#### [Required work]
Reproduce the material below word for word, keeping every line in its original order.

#### [Supplied material]
╭──
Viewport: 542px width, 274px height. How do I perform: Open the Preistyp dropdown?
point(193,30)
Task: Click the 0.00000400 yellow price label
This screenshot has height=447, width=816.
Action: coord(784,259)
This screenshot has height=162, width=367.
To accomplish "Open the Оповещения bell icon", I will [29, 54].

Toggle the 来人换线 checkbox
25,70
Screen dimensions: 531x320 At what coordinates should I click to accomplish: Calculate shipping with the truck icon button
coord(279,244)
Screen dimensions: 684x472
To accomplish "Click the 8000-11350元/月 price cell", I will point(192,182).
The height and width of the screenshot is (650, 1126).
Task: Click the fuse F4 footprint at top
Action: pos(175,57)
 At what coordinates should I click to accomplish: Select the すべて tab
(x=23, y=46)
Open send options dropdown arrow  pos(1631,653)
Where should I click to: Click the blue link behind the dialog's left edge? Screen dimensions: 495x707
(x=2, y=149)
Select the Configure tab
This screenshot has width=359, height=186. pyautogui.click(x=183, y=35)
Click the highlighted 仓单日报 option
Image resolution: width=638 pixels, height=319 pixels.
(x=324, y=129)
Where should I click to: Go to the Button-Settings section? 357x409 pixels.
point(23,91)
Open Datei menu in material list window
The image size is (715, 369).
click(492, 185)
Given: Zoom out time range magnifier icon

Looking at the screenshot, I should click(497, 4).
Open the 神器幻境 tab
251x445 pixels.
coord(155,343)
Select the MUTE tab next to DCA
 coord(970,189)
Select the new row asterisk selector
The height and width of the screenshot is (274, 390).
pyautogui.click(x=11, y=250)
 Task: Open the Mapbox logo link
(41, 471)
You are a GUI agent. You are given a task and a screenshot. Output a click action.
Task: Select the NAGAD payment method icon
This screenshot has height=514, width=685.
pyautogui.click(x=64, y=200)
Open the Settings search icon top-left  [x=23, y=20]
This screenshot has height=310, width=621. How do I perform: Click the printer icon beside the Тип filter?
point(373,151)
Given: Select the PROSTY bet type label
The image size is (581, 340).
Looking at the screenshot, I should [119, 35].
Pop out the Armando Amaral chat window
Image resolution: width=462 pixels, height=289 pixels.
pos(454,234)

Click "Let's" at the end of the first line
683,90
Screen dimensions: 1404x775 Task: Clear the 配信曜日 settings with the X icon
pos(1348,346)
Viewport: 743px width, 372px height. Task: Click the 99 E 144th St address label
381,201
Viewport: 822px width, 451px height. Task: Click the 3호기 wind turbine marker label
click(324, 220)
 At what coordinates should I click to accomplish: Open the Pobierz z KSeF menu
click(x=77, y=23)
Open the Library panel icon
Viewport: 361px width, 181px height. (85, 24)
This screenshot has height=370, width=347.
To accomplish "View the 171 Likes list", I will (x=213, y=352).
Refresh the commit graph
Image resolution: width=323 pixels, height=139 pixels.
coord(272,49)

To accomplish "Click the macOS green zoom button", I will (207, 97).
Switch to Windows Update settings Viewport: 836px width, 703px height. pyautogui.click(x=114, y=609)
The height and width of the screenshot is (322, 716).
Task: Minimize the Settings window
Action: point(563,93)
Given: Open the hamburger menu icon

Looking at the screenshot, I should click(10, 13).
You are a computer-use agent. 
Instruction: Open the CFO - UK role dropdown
╰──
#### [Response to the exercise]
Viewport: 542px width, 274px height. How do I perform: Open the Preistyp dropdown?
point(193,30)
Task: Click the 0.00000400 yellow price label
This screenshot has height=447, width=816.
Action: coord(784,259)
This screenshot has height=162, width=367.
To accomplish "Open the Оповещения bell icon", I will [29, 54].

Toggle the 来人换线 checkbox
25,70
Screen dimensions: 531x320 At what coordinates should I click to accomplish: Calculate shipping with the truck icon button
coord(279,244)
Screen dimensions: 684x472
To accomplish "Click the 8000-11350元/月 price cell", I will point(192,182).
The height and width of the screenshot is (650, 1126).
Task: Click the fuse F4 footprint at top
Action: pos(175,57)
 At what coordinates should I click to accomplish: Select the すべて tab
(x=23, y=46)
Open send options dropdown arrow  pos(1631,653)
Where should I click to: Click the blue link behind the dialog's left edge? Screen dimensions: 495x707
(x=2, y=149)
Select the Configure tab
This screenshot has width=359, height=186. pyautogui.click(x=183, y=35)
Click the highlighted 仓单日报 option
Image resolution: width=638 pixels, height=319 pixels.
(x=324, y=129)
Where should I click to: Go to the Button-Settings section? 357x409 pixels.
point(23,91)
Open Datei menu in material list window
The image size is (715, 369).
click(492, 185)
Given: Zoom out time range magnifier icon

Looking at the screenshot, I should click(497, 4).
Open the 神器幻境 tab
251x445 pixels.
coord(155,343)
Select the MUTE tab next to DCA
 coord(970,189)
Select the new row asterisk selector
The height and width of the screenshot is (274, 390).
pyautogui.click(x=11, y=250)
 Task: Open the Mapbox logo link
(41, 471)
You are a GUI agent. You are given a task and a screenshot. Output a click action.
Task: Select the NAGAD payment method icon
This screenshot has height=514, width=685.
pyautogui.click(x=64, y=200)
Open the Settings search icon top-left  [x=23, y=20]
This screenshot has height=310, width=621. How do I perform: Click the printer icon beside the Тип filter?
point(373,151)
Given: Select the PROSTY bet type label
The image size is (581, 340).
Looking at the screenshot, I should [119, 35].
Pop out the Armando Amaral chat window
Image resolution: width=462 pixels, height=289 pixels.
pos(454,234)

Click "Let's" at the end of the first line
683,90
Screen dimensions: 1404x775 Task: Clear the 配信曜日 settings with the X icon
pos(1348,346)
Viewport: 743px width, 372px height. Task: Click the 99 E 144th St address label
381,201
Viewport: 822px width, 451px height. Task: Click the 3호기 wind turbine marker label
click(324, 220)
 At what coordinates should I click to accomplish: Open the Pobierz z KSeF menu
click(x=77, y=23)
Open the Library panel icon
Viewport: 361px width, 181px height. (85, 24)
This screenshot has height=370, width=347.
To accomplish "View the 171 Likes list", I will (x=213, y=352).
Refresh the commit graph
Image resolution: width=323 pixels, height=139 pixels.
coord(272,49)

To accomplish "Click the macOS green zoom button", I will (207, 97).
Switch to Windows Update settings Viewport: 836px width, 703px height. pyautogui.click(x=114, y=609)
The height and width of the screenshot is (322, 716).
Task: Minimize the Settings window
Action: point(563,93)
Given: Open the hamburger menu icon

Looking at the screenshot, I should click(10, 13).
You are a computer-use agent. 
Instruction: Open the CFO - UK role dropdown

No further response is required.